The last major issue I see created by this injury comes is the lack of right-shooting defender depth. Currently the team system depth goes: Dustin Byfuglien, Zach Bogosian, Paul Postma, Zach Redmond, Jacob Trouba (who is years away). After Bogosian there is a steep drop in experience and the ability to eat tough minutes.

Filling the Holes In-House

As Bogosian's pairing partner, Ron Hainsey has been taking on similar assignments; this leaves Stuart, Clitsome, Postma, Meech and Redmond to fill remaining bottom 3 spots. Many fans praise Stuart's defensive abilities but the legitimacy of such claims (and his effectiveness in top minutes) has been questioned many times at AIH. I remain hopeful that Clitsome can eventually become an effective all-minutes-defenseman under Charlie Huddy, but he has yet to prove that he can come out on top when taking tough assignments.
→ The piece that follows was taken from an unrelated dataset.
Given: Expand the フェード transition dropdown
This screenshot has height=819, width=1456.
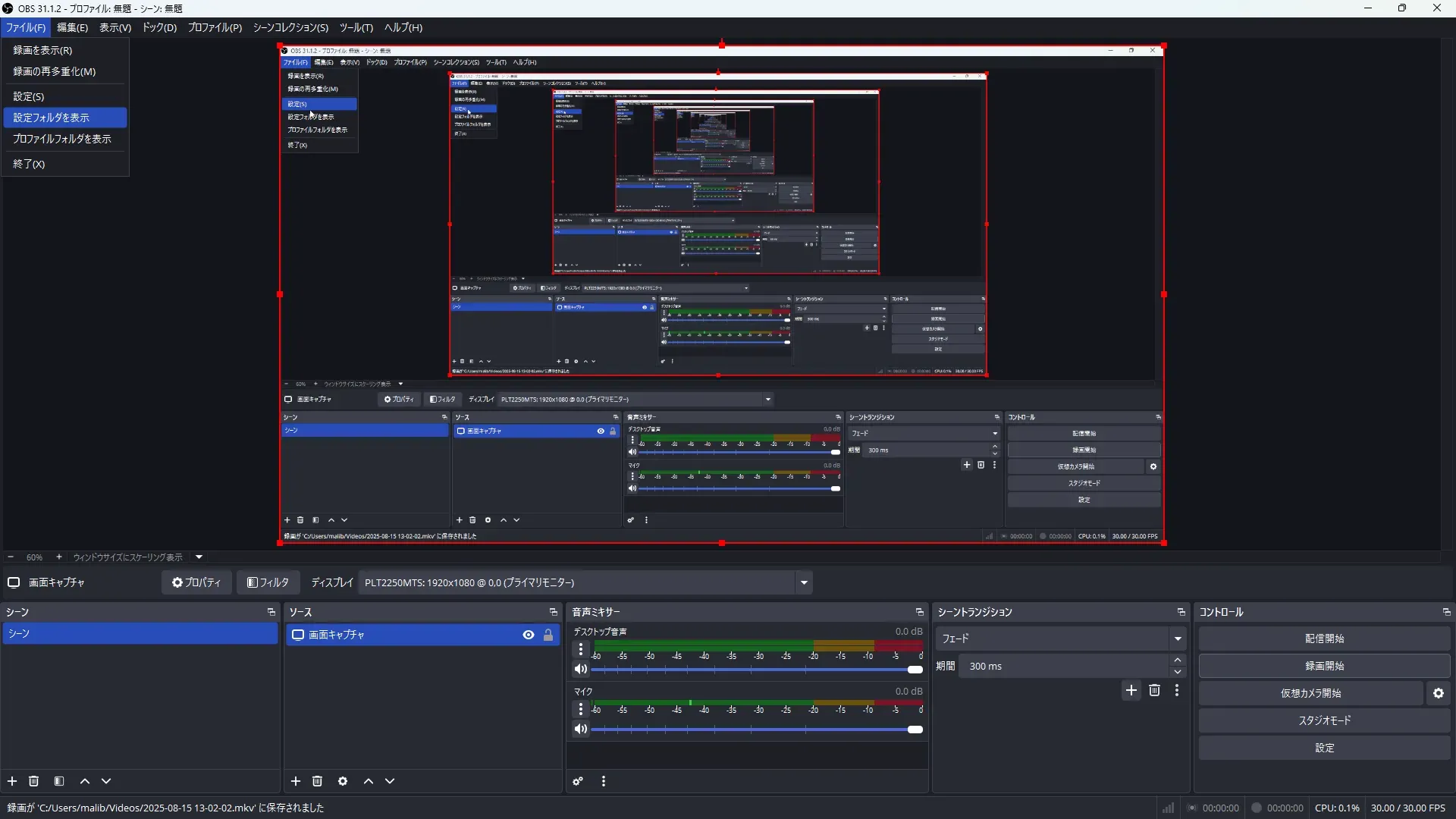Looking at the screenshot, I should [x=1178, y=639].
Now, lets look at the youngsters. Paul Postma has always been praised for strong offensive abilities but long been questioned defensively, even in the AHL. Redmond would probably get Ben's vote, but - similarly to Postma - he is yet to be a proven NHL defensemen, let alone proven for tough minutes. To be honest, I don't know much about Meech. I think he would of won over Randy Jones or Mark Flood last season if it weren't for his major injury and that he has had difficulty keeping a full time NHL gig. This really makes me miss Arturs Kulda.

Well That Looks Bleak; What then?

Looking at the picked over free-agency pool and the lack of proven ability in the Jets system, I see the best stop-game options being found via trade or a waiver pickup. While this is not optimal, options appear to be limited.
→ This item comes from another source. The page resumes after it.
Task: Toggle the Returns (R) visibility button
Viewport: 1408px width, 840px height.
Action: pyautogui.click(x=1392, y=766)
My personal preference would be to trade for a young, promising defenseman with some decent NHL experience. While it would costly and it would be unlikely that any fill-in could compete at Bogosian's level, the team could use a long term, tough minute, replacement for Hainsey. If the Jets can find a player that won't drown in tough minutes and can handle PK assignments it would be a win.

Ideally this defenseman would still be on his ELC which would make him a cost effective stop-gap as well. What would this trade cost? The Jets would probably have to give up a prospect like Cormier, Redmond, or Klingberg and a decent pick or two. Eventual bottom of the roster prospects are high in quantity within the Jet's system, so moving one to net a long term defensive option would be a plus.

A waiver wire pickup is more likely but less optimal. If TN was to sign a defensman like this, he would most likely be of Ran_y Jones quality, and we all know how that ended up.